“Questa sera abbiamo camminato dietro la Croce, abbiamo percorso la via della Croce. Perché? Forse perché siamo autolesionisti o masochisti con noi stessi? Domandiamocelo: che senso ha la Croce? Che senso ha la Croce che portiamo sulle spalle o quella che guardiamo davanti a noi, quel legno nudo di un patibolo? Se non comprendiamo la bruttezza della croce, se non rabbrividiamo di fronte a quello strumento di morte, come potremo comprendere il sacrificio di Cristo o dei tanti Cristi che prendono quella Croce e ce la mostrano? Di fronte alla Croce, le domande sono impegnative e le risposte sono difficili da accogliere e da vivere. La Croce ci parla del dramma della storia dell’uomo: la Croce della malattia, della mancanza di pace, delle guerre grandi e piccole. Quella Croce che non ci fa dormire, quella Croce che ha il volto di un bambino sporco di sangue che trema. Questa è la domanda che questa sera ci poniamo: che senso ha la Croce”. Così il vescovo di Lamezia Terme monsignor Serafino Parisi, al termine della Via Crucis diocesana in Cattedrale.
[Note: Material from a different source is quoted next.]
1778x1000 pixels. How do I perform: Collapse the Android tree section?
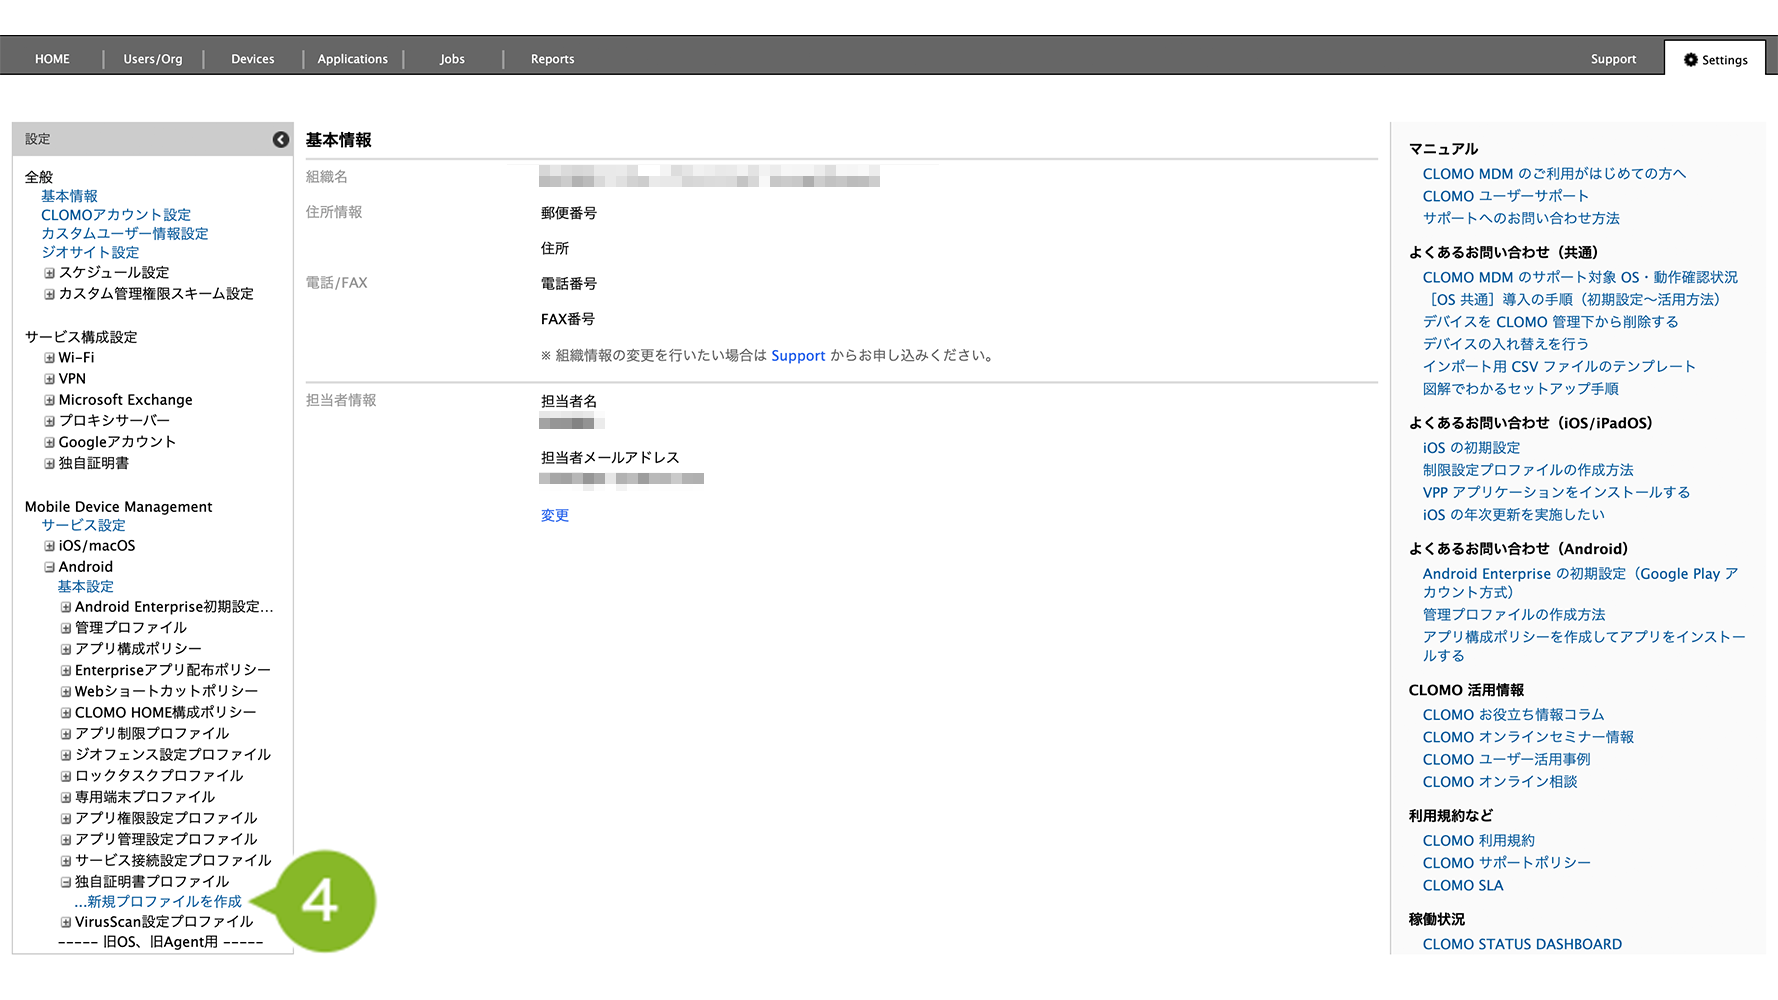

“Non c’è mai stato e non ci sarà mai un momento della storia dell’umanità – ha proseguito Parisi – in cui si potrà dire che la Croce è bella o che la Croce ci piace. Neppure per noi credenti. Guardare in faccia la Croce significa guardare tutto ciò che l’uomo non vorrebbe mai provare su di sé, ciò che mai l’uomo vorrebbe incontrare con il suo sguardo. Per noi cristiani la Croce ha un senso perché la Croce ha accolto il Crocifisso, che ha portato con sé tutti i drammi dell’umanità. La Croce e il Crocifisso non hanno “né apparenza né bellezza”, ma hanno la capacità di generare dentro di noi una domanda sul senso del dolore e sul senso della vita. La Croce piantata dentro il baratro dell’umanità, proprio perché è sormontata dal Crocifisso, diventa albero della vita. Prendere consapevolezza della pesantezza e della bruttezza della Croce ci porta a dire che Gesù Cristo ha dato un senso nuovo a quello strumento di morte trasformandolo in occasione di vita. L’uomo, senza aggirare la Croce, ma attraverso la Croce, dentro il limite della propria fragilità e finitudine, senza aggirarli, ha davanti a sé due possibilità: disperare o continuare ad avere speranza, anche sotto la Croce, anche di fronte alla Croce. Lo strumento orribile del patibolo, che è il patibolo di tutta l’umanità, è inserito dentro l’orizzonte dell’amore di Dio che non cancella la Croce ma le dà il suo compimento: quello di far arrivare l’uomo alla verità di se stesso, alla comprensione della propria piccolezza, lì dove Dio interviene per arricchire la vita dell’uomo”.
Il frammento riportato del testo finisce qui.